The Baltimore Sun

A Constellation spinoff is seeking 'alternatives'

Constellation Energy Partners, a limited liability company formed and partly owned by Baltimore's Constellation Energy Group, announced yesterday that it is exploring "strategic alternatives," which means it is interested in finding a buyer, among several options. CEP, which hired Tudor, Pickering, Holt & Co. Securities to provide advice, said its board of managers has not decided to pursue any particular alternative. The company noted the market environment and Constellation Energy Group's proposed $4.7 billion sale to Warren Buffett's MidAmerican Energy Holdings as factors in reviewing its options. Constellation Energy Group owns 28 percent of CEP, which was spun off in November 2006. CEP focuses on the acquisition, development and production of oil and natural gas assets.

Hanah Cho

Home prices index shows a record drop

NEW YORK: A closely watched index released yesterday showed home prices tumbling by the sharpest annual rate ever in July, and though the monthly rate of decline is slowing, there is no turnaround in sight. The Standard & Poor's/Case-Shiller 20-city housing index fell a record 16.3 percent in July from the same month a year ago, the largest drop since its inception in 2000. The 10-city index plunged 17.5 percent, its biggest decline in its 21-year history. Prices in the 20-city index have plummeted nearly 20 percent since peaking in July 2006. The 10-city index has fallen more than 21 percent since its peak in June 2006.

Associated Press

Consumer confidence, surprisingly, is up

NEW YORK: Americans' confidence in the economy unexpectedly improved in September, but the reading still hovered near a 16-year low and does not fully reflect the financial meltdown that has rocked Wall Street and Main Street in recent days. The Conference Board said yesterday that its Consumer Confidence Index is at 59.8, up from a revised 58.5 in August. Economists surveyed by Thomson/IFR expected a reading of 55.5. September's confidence level is about half of what it was a year ago and near the lowest since the index registered 54.6 in October 1992 when the economy was coming out of a recession. The survey, which is based on a sample of 5,000 U.S. households, does not capture Monday's stock market plunge.

Associated Press

Group bids $2.5 billion for Chicago's Midway

CHICAGO: A group of investors from New York, Boston and Canada has offered to pay $2.5 billion to privatize Chicago's Midway Airport. Mayor Richard Daley announced the bid for a long-term lease of Chicago's smaller airport yesterday. The city expects to get more than $1 billion in net proceeds from the deal, with much of that money to be used for infrastructure improvements. Chicago applied two years ago to be part of a Federal Aviation Administration pilot program to privatize up to five U.S. airports. The deal requires Chicago City Council approval. Daley expects to submit the deal to the council next week.

Associated Press

Sovereign Bancorp names Perrault CEO

NEW YORK : Shares of Sovereign Bancorp Inc. jumped nearly 70 percent yesterday as the bank named former Chittenden Corp. top executive Paul A. Perrault to replace Joseph P. Campanelli as chief executive, effective Jan. 3. The 52-year-old Campanelli is stepping down immediately; Chief Financial Officer Kirk W. Walters will take the additional title of chief administrative officer. Hewill also serve as interim president and chief executive until Perrault joins the company. Shares of the Philadelphia-based bank surged $1.62, or 69.5 percent, to close at $3.95 yesterday. Sovereign's stock plunged 72 percent Monday.

Associated Press

Citi is sticking with deal for Wachovia Corp.

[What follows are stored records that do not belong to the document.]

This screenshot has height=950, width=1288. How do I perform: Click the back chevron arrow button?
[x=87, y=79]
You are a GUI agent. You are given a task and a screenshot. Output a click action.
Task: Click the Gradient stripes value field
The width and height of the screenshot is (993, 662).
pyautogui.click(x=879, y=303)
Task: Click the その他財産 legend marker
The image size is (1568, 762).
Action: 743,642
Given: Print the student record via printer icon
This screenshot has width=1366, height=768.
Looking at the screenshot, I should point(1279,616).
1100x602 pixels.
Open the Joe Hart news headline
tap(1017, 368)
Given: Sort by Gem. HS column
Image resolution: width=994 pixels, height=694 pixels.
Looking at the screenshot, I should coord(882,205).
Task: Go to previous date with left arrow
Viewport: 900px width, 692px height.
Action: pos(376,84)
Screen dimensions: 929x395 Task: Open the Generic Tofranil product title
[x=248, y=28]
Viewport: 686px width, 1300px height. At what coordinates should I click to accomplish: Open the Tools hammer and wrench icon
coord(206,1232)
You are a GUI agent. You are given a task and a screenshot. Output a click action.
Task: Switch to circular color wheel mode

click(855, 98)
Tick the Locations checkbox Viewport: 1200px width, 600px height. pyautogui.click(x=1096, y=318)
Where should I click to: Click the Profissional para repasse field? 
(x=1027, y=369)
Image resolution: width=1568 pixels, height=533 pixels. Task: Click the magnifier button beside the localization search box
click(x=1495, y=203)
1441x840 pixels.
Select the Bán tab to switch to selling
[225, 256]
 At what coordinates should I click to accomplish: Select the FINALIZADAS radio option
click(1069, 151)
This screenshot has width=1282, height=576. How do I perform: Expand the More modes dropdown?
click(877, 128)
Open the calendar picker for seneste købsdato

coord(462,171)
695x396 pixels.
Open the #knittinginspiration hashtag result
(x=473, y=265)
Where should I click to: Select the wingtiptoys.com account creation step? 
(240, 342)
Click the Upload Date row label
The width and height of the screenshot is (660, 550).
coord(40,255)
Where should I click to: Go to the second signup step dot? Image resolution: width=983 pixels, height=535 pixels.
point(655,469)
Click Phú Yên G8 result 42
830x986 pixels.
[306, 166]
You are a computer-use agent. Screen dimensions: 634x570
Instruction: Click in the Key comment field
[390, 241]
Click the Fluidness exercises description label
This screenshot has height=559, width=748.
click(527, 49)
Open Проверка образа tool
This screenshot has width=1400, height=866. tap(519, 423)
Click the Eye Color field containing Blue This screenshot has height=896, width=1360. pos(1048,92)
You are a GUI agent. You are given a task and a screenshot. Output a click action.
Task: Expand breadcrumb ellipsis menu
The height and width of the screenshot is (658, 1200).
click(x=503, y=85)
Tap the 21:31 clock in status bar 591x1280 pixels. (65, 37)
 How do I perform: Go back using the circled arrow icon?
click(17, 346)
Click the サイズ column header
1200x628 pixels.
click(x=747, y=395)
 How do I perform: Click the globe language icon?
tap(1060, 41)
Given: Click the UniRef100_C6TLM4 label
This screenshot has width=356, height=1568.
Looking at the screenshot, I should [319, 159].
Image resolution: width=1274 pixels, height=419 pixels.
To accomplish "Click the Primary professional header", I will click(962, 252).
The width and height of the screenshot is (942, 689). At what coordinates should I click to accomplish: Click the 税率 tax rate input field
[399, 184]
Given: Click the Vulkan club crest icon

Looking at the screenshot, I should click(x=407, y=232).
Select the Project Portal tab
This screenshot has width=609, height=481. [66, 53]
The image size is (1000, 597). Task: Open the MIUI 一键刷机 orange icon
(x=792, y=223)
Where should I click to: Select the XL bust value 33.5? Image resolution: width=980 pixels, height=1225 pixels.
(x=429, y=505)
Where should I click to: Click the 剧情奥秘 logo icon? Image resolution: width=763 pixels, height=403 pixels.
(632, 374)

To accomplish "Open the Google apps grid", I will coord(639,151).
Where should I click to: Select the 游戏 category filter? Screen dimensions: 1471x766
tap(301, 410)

NEW YORK: Citigroup Inc. insisted yesterday that it remains committed to its acquisition of Wachovia Corp., as the failure of the government's financial rescue plan cast doubt on the bank's willingness to close the deal. On Monday, Citigroup agreed to buy the banking operations of the Charlotte, N.C.-based bank for $2.16 billion in a deal orchestrated by the federal government. In addition to assuming $53 billion worth of debt, Citigroup agreed to absorb up to $42 billion of losses from Wachovia's $312 billion loan portfolio. The deal, which has been approved by the boards of both companies, is still subject to approval by Wachovia's shareholders and regulators, and must be completed by Dec. 31, according to Citigroup.